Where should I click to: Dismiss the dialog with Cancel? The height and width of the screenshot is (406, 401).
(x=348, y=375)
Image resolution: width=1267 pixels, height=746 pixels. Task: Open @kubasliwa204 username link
---
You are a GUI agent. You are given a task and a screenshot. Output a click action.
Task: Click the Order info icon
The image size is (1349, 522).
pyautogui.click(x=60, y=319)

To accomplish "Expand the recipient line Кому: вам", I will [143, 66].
--
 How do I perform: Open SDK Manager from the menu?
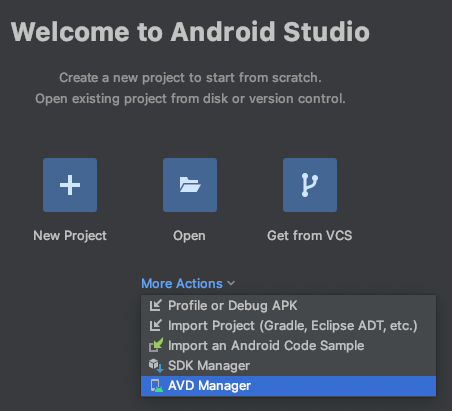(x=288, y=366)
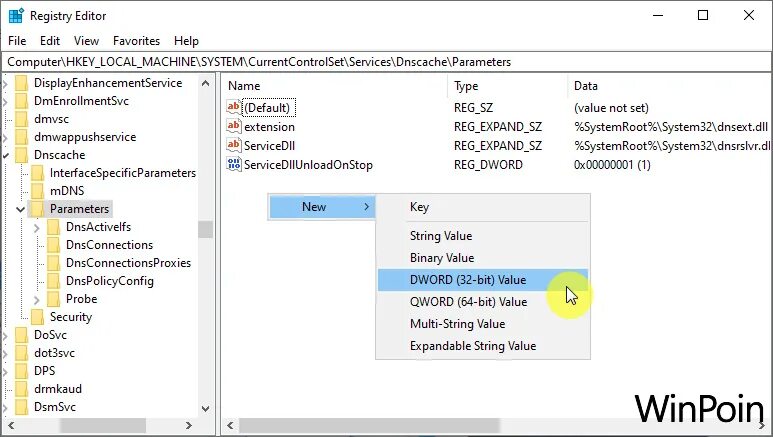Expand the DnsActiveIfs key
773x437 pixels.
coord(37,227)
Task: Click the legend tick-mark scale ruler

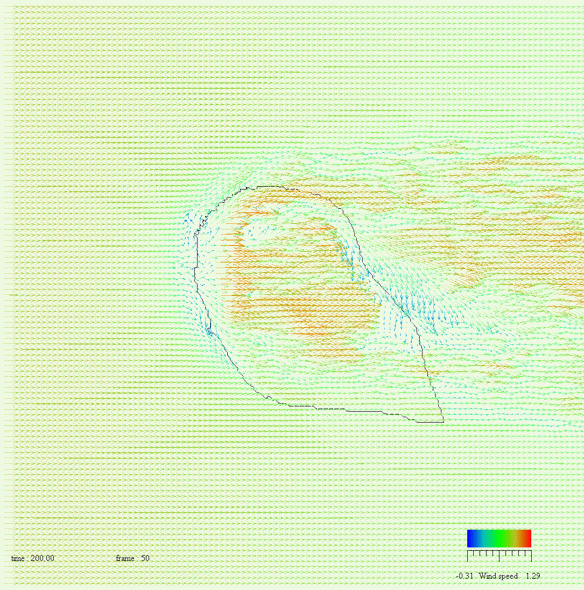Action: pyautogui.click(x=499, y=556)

**What the exercise asks**. Both the line containing "Where should I" and the line containing "Image resolution: width=1267" belong in the answer. Print them and every line above that falls between them exactly, and no others.

**Answer area**.
Where should I click to: Dismiss the dialog with Cancel? The height and width of the screenshot is (406, 401).
(x=348, y=375)
Image resolution: width=1267 pixels, height=746 pixels. Task: Open @kubasliwa204 username link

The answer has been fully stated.